CN112805772A

CN112805772A - Luminous fire fighting access panel mark

Info

Publication number: CN112805772A
Application number: CN201980065530.5A
Authority: CN
Inventors: 萧添兴; 陈国发
Original assignee: Youyi Technology Private Ltd
Current assignee: Youyi Technology Private Ltd
Priority date: 2018-10-04
Filing date: 2019-10-01
Publication date: 2021-05-14
Also published as: AU2019352560A1; MY189137A; SG10201808765SA; WO2020072003A1; JP2022515922A; TW202022823A; KR20210063391A; TWI722591B

Abstract

The present application is a fire shaft panel identification assembly comprising a fire shaft panel identification formed from a pair of spaced apart glass panels, the fire shaft panel identification having two opposing sides and a light emitting assembly such as an LED, light emitting tape or photoluminescent material located within a space formed between the pair of spaced apart glass panels, wherein the fire shaft panel identification is arranged to emit light on the two sides when illuminated.

Description

Luminous fire fighting access panel mark

Technical Field

The present invention is a lighted fire passageway panel sign adapted to be secured to a designated fire passageway panel. Such illuminated fire passage panel indicators can be programmed to flash or change color when connected to a home automation device to alert the public or rescue personnel to serve as an alarm device.

Background

To enable rescue and exterior fire operations to be performed efficiently, buildings have been designed to include exterior access to the building for fire suppression and to provide access to fire fighting equipment. Such an exterior channel may be a window, balcony door, glass wall panel or solid wall panel that is openable from the exterior of the building. Firefighters can enter the building from the outside through the fire exterior access panel to rescue any personnel trapped within the building and to allow fire fighting work to be performed from outside the building.

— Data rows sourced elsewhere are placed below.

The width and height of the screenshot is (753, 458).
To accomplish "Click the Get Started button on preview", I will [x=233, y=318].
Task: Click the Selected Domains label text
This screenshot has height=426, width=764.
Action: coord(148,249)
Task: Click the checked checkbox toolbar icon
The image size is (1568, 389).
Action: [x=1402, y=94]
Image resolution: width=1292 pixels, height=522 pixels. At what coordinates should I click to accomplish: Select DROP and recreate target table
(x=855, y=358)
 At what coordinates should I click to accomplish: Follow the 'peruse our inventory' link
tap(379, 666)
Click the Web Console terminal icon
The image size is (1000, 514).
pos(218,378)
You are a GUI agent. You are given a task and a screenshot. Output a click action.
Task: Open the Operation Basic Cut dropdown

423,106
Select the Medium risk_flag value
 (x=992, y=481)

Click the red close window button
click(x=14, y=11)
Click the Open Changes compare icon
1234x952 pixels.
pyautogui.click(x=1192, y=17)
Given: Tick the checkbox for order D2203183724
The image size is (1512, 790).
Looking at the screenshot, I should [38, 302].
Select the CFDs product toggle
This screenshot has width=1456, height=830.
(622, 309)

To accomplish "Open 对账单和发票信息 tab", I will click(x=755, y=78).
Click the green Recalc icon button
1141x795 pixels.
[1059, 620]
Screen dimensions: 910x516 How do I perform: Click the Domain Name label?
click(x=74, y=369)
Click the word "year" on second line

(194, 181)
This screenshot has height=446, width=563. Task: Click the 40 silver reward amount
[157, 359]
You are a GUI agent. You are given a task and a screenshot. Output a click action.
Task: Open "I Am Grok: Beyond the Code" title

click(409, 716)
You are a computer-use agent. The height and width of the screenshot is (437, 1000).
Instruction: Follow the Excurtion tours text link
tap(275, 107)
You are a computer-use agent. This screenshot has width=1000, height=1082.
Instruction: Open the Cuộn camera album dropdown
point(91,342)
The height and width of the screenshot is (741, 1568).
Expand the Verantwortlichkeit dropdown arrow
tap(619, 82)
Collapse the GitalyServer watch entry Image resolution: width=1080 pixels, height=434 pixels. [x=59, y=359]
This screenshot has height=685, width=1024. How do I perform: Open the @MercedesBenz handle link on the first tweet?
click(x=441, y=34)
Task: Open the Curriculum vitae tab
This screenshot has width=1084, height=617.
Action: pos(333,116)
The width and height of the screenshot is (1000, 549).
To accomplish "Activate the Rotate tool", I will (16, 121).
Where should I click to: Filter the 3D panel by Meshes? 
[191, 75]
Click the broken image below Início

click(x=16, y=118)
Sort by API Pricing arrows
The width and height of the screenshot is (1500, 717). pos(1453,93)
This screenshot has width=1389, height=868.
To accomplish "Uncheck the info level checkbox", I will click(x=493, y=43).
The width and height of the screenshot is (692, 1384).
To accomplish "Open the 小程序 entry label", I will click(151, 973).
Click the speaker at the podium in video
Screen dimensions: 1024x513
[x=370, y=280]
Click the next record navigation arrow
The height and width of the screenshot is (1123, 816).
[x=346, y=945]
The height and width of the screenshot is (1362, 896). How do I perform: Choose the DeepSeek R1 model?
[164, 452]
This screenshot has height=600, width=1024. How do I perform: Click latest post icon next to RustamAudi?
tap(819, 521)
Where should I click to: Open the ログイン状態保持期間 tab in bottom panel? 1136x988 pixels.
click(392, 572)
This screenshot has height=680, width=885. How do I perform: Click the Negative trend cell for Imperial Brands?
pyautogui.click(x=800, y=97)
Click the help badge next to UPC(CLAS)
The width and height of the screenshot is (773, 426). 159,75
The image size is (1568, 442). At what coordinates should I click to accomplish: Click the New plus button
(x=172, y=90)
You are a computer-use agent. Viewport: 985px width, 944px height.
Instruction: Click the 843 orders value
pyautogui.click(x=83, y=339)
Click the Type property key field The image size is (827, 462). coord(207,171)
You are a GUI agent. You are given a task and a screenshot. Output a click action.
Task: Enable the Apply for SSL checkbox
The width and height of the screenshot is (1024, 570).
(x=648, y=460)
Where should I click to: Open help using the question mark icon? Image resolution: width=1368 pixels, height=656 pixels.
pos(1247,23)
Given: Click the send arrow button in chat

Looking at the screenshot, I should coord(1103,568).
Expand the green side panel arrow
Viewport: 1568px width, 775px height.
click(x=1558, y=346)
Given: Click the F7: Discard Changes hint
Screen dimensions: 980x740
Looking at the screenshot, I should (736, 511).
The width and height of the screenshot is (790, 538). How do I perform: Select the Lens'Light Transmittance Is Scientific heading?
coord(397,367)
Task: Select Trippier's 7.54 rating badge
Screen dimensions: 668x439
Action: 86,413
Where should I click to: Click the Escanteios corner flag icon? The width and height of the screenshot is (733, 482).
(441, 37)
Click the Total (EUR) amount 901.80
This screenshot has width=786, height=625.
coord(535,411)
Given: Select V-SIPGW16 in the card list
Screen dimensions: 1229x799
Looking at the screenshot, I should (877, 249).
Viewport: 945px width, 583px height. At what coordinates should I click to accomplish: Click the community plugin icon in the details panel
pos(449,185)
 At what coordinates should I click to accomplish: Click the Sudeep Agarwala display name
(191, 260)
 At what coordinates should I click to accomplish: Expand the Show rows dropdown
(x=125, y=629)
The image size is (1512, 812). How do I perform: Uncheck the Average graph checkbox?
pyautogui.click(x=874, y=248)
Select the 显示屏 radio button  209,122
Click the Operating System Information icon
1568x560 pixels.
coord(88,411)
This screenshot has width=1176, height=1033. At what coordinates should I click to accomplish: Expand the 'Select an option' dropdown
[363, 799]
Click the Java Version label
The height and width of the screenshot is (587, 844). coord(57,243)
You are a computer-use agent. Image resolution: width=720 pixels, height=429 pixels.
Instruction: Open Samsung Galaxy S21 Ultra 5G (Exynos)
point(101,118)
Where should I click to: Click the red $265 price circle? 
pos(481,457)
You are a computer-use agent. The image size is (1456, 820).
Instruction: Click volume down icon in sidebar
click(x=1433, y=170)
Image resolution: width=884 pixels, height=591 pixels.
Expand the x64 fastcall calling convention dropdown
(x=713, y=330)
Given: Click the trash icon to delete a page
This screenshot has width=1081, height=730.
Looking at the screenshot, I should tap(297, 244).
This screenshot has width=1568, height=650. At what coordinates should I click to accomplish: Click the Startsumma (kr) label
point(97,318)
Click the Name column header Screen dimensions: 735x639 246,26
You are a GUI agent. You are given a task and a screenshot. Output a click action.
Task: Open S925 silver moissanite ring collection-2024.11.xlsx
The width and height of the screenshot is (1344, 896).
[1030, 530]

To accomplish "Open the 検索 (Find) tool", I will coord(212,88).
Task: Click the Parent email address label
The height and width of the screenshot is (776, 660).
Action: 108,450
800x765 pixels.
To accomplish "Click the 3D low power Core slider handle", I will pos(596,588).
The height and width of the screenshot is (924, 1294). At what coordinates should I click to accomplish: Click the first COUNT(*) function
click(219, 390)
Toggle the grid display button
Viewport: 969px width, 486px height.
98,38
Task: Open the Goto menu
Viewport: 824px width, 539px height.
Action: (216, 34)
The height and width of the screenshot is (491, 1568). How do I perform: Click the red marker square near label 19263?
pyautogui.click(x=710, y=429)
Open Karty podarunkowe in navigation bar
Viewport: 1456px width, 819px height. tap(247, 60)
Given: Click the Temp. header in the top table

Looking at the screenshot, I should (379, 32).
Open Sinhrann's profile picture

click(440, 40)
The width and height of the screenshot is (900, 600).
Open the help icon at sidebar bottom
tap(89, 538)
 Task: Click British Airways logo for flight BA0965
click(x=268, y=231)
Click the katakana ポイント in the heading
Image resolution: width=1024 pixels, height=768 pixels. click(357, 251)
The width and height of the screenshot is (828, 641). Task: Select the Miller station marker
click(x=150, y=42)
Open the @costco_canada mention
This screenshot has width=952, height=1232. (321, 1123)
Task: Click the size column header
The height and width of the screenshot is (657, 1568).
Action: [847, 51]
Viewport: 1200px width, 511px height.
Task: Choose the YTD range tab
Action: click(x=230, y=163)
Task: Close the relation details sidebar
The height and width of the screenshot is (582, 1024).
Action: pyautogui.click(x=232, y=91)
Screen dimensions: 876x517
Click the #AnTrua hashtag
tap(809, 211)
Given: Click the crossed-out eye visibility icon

Established requirements for fire-fighting access panels include: placing such panels in habitable spaces and restrictions from being placed at protected stairways or halls.

In singapore, in order to allow fire fighters to find a given fire passage opening, the fire passage panel should be marked with a red or orange equilateral triangle (150 mm minimum on each side) which can be set upright or inverted on the outside of the wall and marked on the inside with the word "fire passage-don't block" at least 25 mm high.

Traditionally, such signs are simple passive signs that are affixed or printed on designated fire way panels. It may take some time to locate the logo if there is insufficient ambient lighting or during a power outage. In an emergency situation, it is crucial to find the fire access panel quickly.

Disclosure of Invention

In the present invention, a novel fire fighting access panel sign is disclosed that includes a light emitting element such as a sign inlaid with an LED or light emitting strip. The use of LEDs or light emitting strips allows the illumination of the sign with low power consumption. If the fire access panel is made of glass, such as a window, glass wall panel, or balcony door, the sign may be secured between a pair of spaced apart glass panels to secure it in place and for ease of maintenance. Such illuminated fire passage panel identification may be connected to a power source via a wire. The power source may be a battery, a rechargeable battery, or an AC/DC power source. In addition to using a pair of wires, printed wire on a glass panel, copper tape or etched ITO (indium tin oxide) circuitry may also be used to connect the sign to a power source to illuminate the sign. Such lighted fire fighting access panel signs can easily locate the fire fighting access panel when the external ambient light is weak, such as at night or under severe weather conditions (such as heavy rain or haze). The use of printed wires, etched ITO, allows the glass panel to maintain a neat/clean appearance because no wires can be seen extending from the lighted fire passage panel sign.

Where the fire access panel is made of glass, the illuminated fire access panel indicator may also be affixed to either surface of a single glass panel or to the outer surface of a pair of spaced apart glass panels. If the fire doorway panel is opaque, a lighted fire doorway panel sign may be affixed to the surface of the panel outside the building.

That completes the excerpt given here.